**OBJECTIVES**.
(1) Reproduce word for word the passage of the holomorphic functions page starting at "# Complex Analysis/Local" and ending at "equals $f(z)$ there.".
(2) In the holomorphic functions page, restate more briefly the paragraph that begins "Let $U\subseteq \mathbb {C}$ be open, and let $f,g$", which states the identity theorem.
(3) Carry on the page about the local theory of holomorphic functions from its final sentence.

# Complex Analysis/Local theory of holomorphic functions

Proposition (holomorphic function has Taylor expansion convergent on its domain):

Let $U\subseteq \mathbb {C}$ be open, and let $f:U\to \mathbb {C}$ be holomorphic. Let $z_{0}\in U$ . Then there exists coefficients $a_{0},a_{1},\ldots ,a_{n},\ldots$ of a Taylor series such that whenever ${\overline {B_{r}(z_{0})}}\subseteq \mathbb {C}$ is a ball of radius $r>0$ that is contained within $U$ , then the Taylor series

$\sum _{n=0}^{\infty }a_{n}(z-z_{0})^{n}$ converges absolutely on ${\overline {B_{r}(z_{0})}}$ and equals $f(z)$ there.

Proof: By Cauchy's formula, we have

$f(z)=\int _{\partial B_{r}(z_{0})}{\frac {f(w)}{w-z}}dw$ .

Adding a zero, we may rewrite this as

$f(z)=\int _{\partial B_{r}(z_{0})}{\frac {f(w)}{w-z_{0}-z-z_{0}}}dw$ .

Computing further, and using the convergence of the geometric series for arguments of modulus $<1$ ,

{\begin{aligned}f(z)&=\int _{\partial B_{r}(z_{0})}{\frac {f(w)}{w-z_{0}-z-z_{0}}}dw\\&=\int _{\partial B_{r}(z_{0})}{\frac {f(w)}{1-{\frac {z-z_{0}}{w-z_{0}}}}}{\frac {1}{w-z_{0}}}dw\\&=\int _{\partial B_{r}(z_{0})}{\frac {f(w)}{w-z_{0}}}\sum _{n=0}^{\infty }\left({\frac {z-z_{0}}{w-z_{0}}}\right)^{n}dw\\&=\sum _{n=0}^{\infty }\underbrace {\int _{\partial B_{r}(z_{0})}{\frac {f(w)}{(w-z_{0})^{n+1}}}dw} _{=:a_{n}}(z-z_{0})^{n};\end{aligned}} here, interchanging differentiation and integration is justified by the absolute convergence of the former expression. $\Box$ Theorem (identiy theorem):

Let $U\subseteq \mathbb {C}$ be open, and let $f,g:U\to \mathbb {C}$ be two holomorphic functions defined on $U$ . Suppose that the point $z_{0}\in U$ is an accumulation point of the set $\{z\in U|f(z)=g(z)\}$ . Then $f(z)=g(z)$ for all $z$ in the connected component of $z_{0}$ of $U$ .

**DATA SECTION**.
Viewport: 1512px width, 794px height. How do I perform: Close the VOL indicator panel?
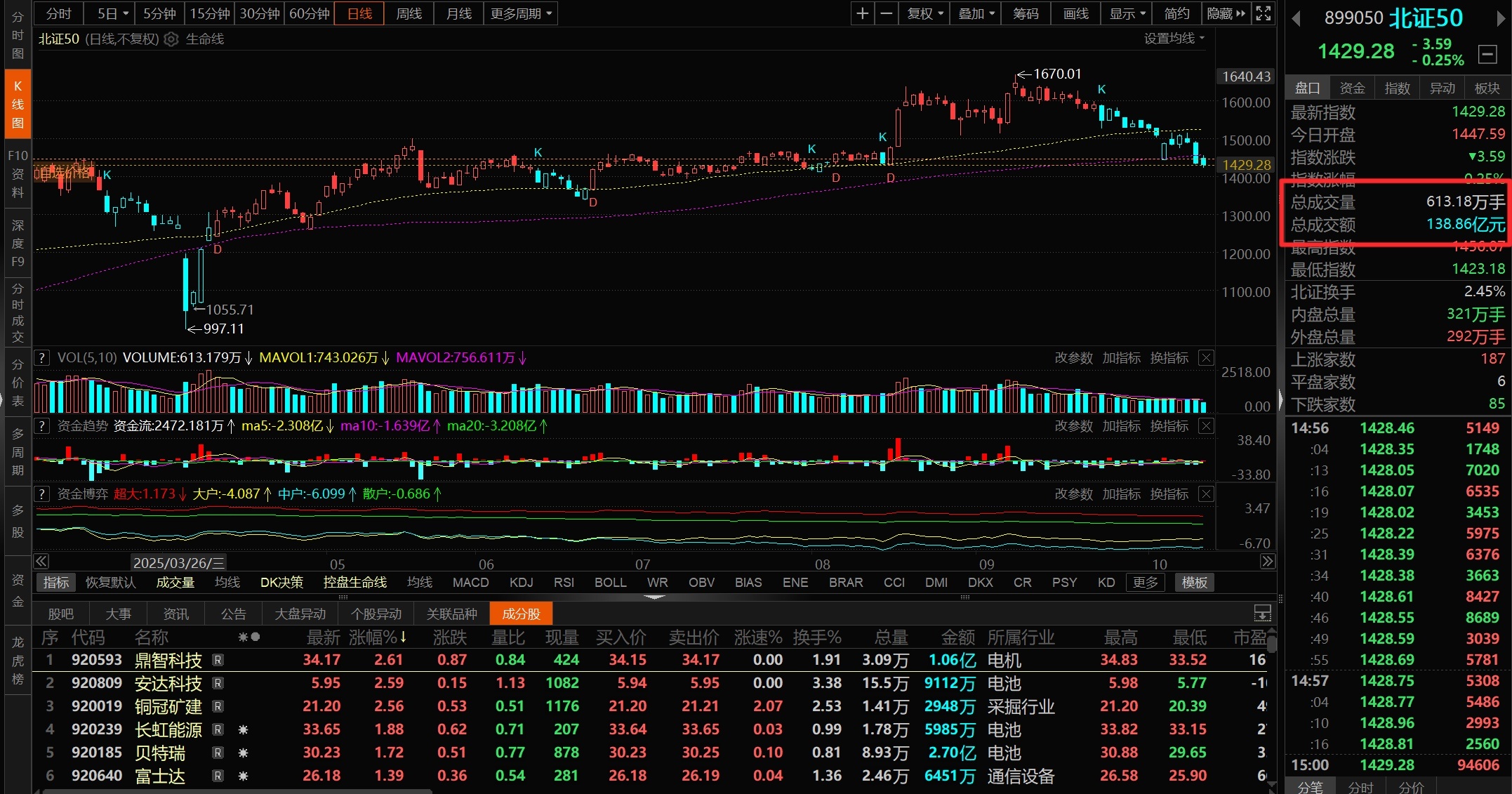1206,358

**REPLIES**.
(1)
# Complex Analysis/Local theory of holomorphic functions

Proposition (holomorphic function has Taylor expansion convergent on its domain):

Let $U\subseteq \mathbb {C}$ be open, and let $f:U\to \mathbb {C}$ be holomorphic. Let $z_{0}\in U$ . Then there exists coefficients $a_{0},a_{1},\ldots ,a_{n},\ldots$ of a Taylor series such that whenever ${\overline {B_{r}(z_{0})}}\subseteq \mathbb {C}$ is a ball of radius $r>0$ that is contained within $U$ , then the Taylor series

$\sum _{n=0}^{\infty }a_{n}(z-z_{0})^{n}$ converges absolutely on ${\overline {B_{r}(z_{0})}}$ and equals $f(z)$ there.

(2) For an open set $U\subseteq \mathbb {C}$ and two holomorphic functions $f,g:U\to \mathbb {C}$: if some $z_{0}\in U$ is an accumulation point of the set where $f(z)=g(z)$, then $f$ and $g$ agree on the entire connected component of $U$ containing $z_{0}$.

(3)
Proof: We develop both $\Box$ Theorem (Riemann's theorem on removable singularities):

Let $f:U\to \mathbb {C}$ be a function which is holomorphic on $U\setminus \{z_{0}\}$ for a certain $z_{0}\in U$ , and furthermore bounded in a ball (or rather disk) about $z_{0}$ , say $B_{r}(z_{0})\subseteq U$ , where $r>0$ is just the radius of that small ball. Then we will find a value $w_{0}$ such that if we continue $f$ to $w_{0}$ at the point $z_{0}$ , the result will be holomorphic.

Proof: We define the new function

$g:U\to \mathbb {C} ,h(z)={\begin{cases}(z-z_{0})^{2}f(z)&z\neq z_{0}\\0&z=z_{0}\end{cases}}$ and claim that it's holomorphic on $U$ . It will be complex differentiable in $U\setminus \{z_{0}\}$ "by the product rule" (which is supposed here to include the statement that the product of complex differentiable functions is complex differentiable), and in $z_{0}$ we have

$\lim _{g\to 0}{\frac {g(z_{0}+h)-g(z_{0})}{h}}={\frac {h^{2}(f(z_{0}+h)-f(z))}{h}}=0$ since $h$ is bounded.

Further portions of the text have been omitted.